Sated and content, languid, and barely able to move from the thorough loving she’d just received—and given—Louisa lay nestled against her husband’s side. He’d carried her straightaway to his bedchamber and proceeded to prove, once again, that when it came to passion, he was exceptionally skilled.

“Dear God, but you are so beautiful.”

“Not like Jenny,” she murmured.

He lifted his head, looked down on her, and she did wish she’d kept her thoughts to herself.

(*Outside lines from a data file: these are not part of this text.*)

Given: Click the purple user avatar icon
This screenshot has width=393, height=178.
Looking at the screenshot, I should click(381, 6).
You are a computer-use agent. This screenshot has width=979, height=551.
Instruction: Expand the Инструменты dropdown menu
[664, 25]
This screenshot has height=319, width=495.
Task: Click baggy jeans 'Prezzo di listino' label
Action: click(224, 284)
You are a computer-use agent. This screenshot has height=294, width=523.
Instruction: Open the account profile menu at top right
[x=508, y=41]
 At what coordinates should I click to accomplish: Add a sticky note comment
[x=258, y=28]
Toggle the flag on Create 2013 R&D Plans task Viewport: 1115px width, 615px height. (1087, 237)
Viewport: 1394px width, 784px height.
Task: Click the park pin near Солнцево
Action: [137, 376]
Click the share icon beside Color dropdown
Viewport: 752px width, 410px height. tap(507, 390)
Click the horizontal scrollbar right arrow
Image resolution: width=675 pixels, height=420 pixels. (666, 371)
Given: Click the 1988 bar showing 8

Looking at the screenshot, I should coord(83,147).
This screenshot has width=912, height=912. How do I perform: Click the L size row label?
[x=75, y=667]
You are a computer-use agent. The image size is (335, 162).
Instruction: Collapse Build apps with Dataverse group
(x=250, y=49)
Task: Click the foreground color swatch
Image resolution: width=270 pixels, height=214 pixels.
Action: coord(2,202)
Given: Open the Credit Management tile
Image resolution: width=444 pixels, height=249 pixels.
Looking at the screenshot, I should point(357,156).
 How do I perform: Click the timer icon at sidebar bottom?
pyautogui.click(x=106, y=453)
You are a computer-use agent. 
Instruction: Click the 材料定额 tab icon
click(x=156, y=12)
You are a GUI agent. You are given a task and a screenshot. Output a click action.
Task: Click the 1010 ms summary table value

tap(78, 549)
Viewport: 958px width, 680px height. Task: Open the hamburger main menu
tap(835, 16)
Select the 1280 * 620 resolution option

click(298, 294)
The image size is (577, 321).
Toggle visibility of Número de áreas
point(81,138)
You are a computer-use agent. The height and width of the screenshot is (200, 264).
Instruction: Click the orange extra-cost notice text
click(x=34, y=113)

“To me you are beautiful. Ask me the color of Jenny’s eyes or the shape of her mouth, and I could not tell you. But your eyes I see in all things blue.”

Reaching up, she combed her fingers through his hair. “You took my advice and began reading poetry.”

“No. You deserve words that have been uttered to no other.”

She felt tears sting her eyes. “For so long, I have vastly misjudged you.”

“Considering your original opinion of me, I could not ask for a kinder compliment.”

He lay back down, drawing her up against his side. “You said something earlier that is only just now becoming clear in my mind,” he murmured, as he pressed his lips to the top of her head where it was nestled in the crook of his shoulder. “You said it was Jenny I thought was in the library.”

She tilted her head back. He was looking down on her, his eyes dark as they met her gaze. “Well, yes. Hawk, I am fully aware you thought you were compromising Jenny, and you married me to spare my reputation—”

She released a small squeak as he rolled them both over until she was lying beneath him, his body raised up above her, his dark eyes searching, the knuckles of one hand grazing her cheek tenderly.

“Louisa, do you honestly believe I did not know who was in the library with me?”

“You were expecting her, and it was dark—”

He lowered his head, and she heard him inhale deeply. “I would know your scent anywhere.”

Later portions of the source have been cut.